Рискну предположить, что именно такие образцы великолепной прозы и поэзии, напрямую трактующие занятия любовью как богоугодное дело, отчасти и создали в мире образ японцев как идеальных возлюбленных, тем более что продолжение романа должно было быть не менее красивым. Мужчине надлежало непременно отправить возлюбленной восхищенные стихи — его любовь наконец-то нашла практическое подтверждение, и он снова готов прийти с ночным визитом. На третью ночь молодоженам готовили рисовые лепешки моти, и за торжественной трапезой жених знакомился с родителями невесты. На этом, собственно, официальная прелюдия семейной жизни заканчивалась — принц и принцесса нашли друг друга, никаких балов и белых скакунов. Муж мог жить у жены, а мог возвращаться к себе и лишь навещать свою возлюбленную. Случалось, он уходил навсегда. Так как свадьбы не играли, развод тоже не требовался — женщины были свободны, и поэтическое рондо закручивалось вновь. Да и не только поэтическое.
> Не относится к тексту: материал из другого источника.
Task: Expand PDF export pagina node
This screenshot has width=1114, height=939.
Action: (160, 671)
Говоря о хэйанской любви, снова и снова приходится возвращаться к целомудренной «Повести о Гэндзи». Это очень насыщенное сложнейшими перипетиями страсти произведение, где главное — любовь и ничего, кроме любви. Одна из важных сюжетных линий этого сериала начала прошлого тысячелетия (кстати, роман охватывает отрезок времени в 75 лет, и в нем действуют более трехсот героев, в том числе около сорока главных) заключается в том, что блистательный принц Гэндзи в возрасте восемнадцати лет становится любовником двадцатитрехлетней наложницы своего отца. Наложница рожает ребенка, похожего на Гэндзи, а много лет спустя жена Гэндзи рожает мальчика, как две капли воды похожего на друга мужа...
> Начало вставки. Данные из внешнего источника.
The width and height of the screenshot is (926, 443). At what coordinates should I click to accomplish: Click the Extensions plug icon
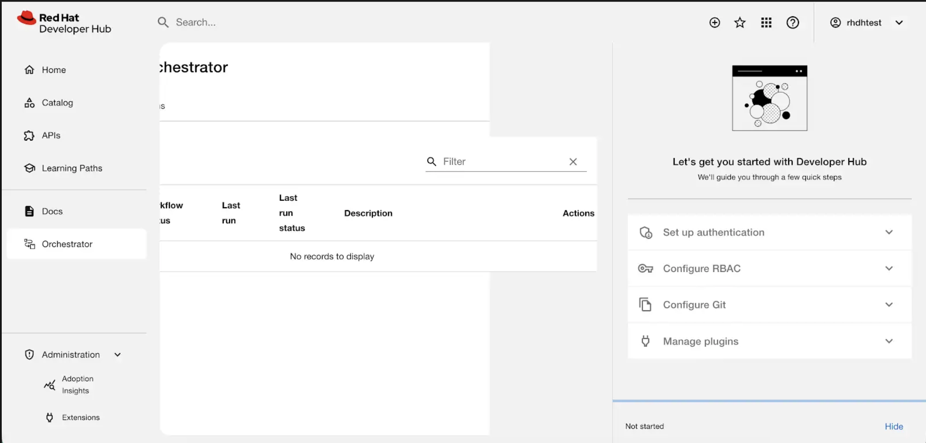[50, 417]
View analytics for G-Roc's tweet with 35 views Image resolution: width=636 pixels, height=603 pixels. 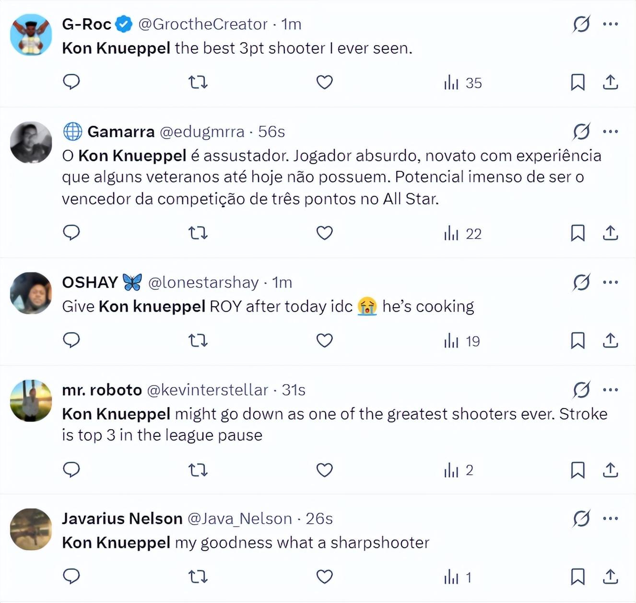(x=462, y=83)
Средневековые критики, замечая характерные для японских нравов тех лет эпизоды инцеста (в условиях изолированного общения в рамках узкой социальной прослойки это оказывалось неизбежно), упрекали «Повесть о Гэндзи» за распущенность, хотя, повторимся, вряд ли существует более целомудренный любовный роман, а его автор Мурасаки Сикибу не слыла буддийской моралисткой, хотя и известно, что она была прихожанкой секты Тэндай.
Просто хэйанским аристократам удавалось на зависть органично сочетать романтические отношения со свободой нравов. Мужчины сходились и расходились с женами, женщины с нетерпением ждали очередного суженого, в чести было многоженство (жены при этом, по замечанию А. Н. Мещерякова, не всегда знали о существовании друг друга, поскольку жили в разных домах[15]). Аристократы в открытую заявляли, что одной даже самой хорошей жены недостаточно. При этом стиль их поведения сильно напоминал женский или, по крайней мере, унисексуальный, а женщины с успехом наслаждались любовью многих поклонников и периодически фиксировали в своих дневниках мысли о них. В том числе и о тех, чьи мысли о собственной утонченности и женственности порой оказывались излишне навязчивы. Гомосексуализм уже был в Японии распространенным явлением, и это хотя и не поощрялось, но и не осуждалось открыто. Японцы (и японки!) понимали, что этот путь не самый удачный, а потому давали советы практического свойства (в тех же «Записках у изголовья») по удержанию мужчин, выказывающих слабость к мужеложству: «Молодая жена должна время от времени предлагать ему свой зад для подобного рода сношения. При этом она должна уделять особое внимание своей чистоте и тщательно смазывать себя кремами».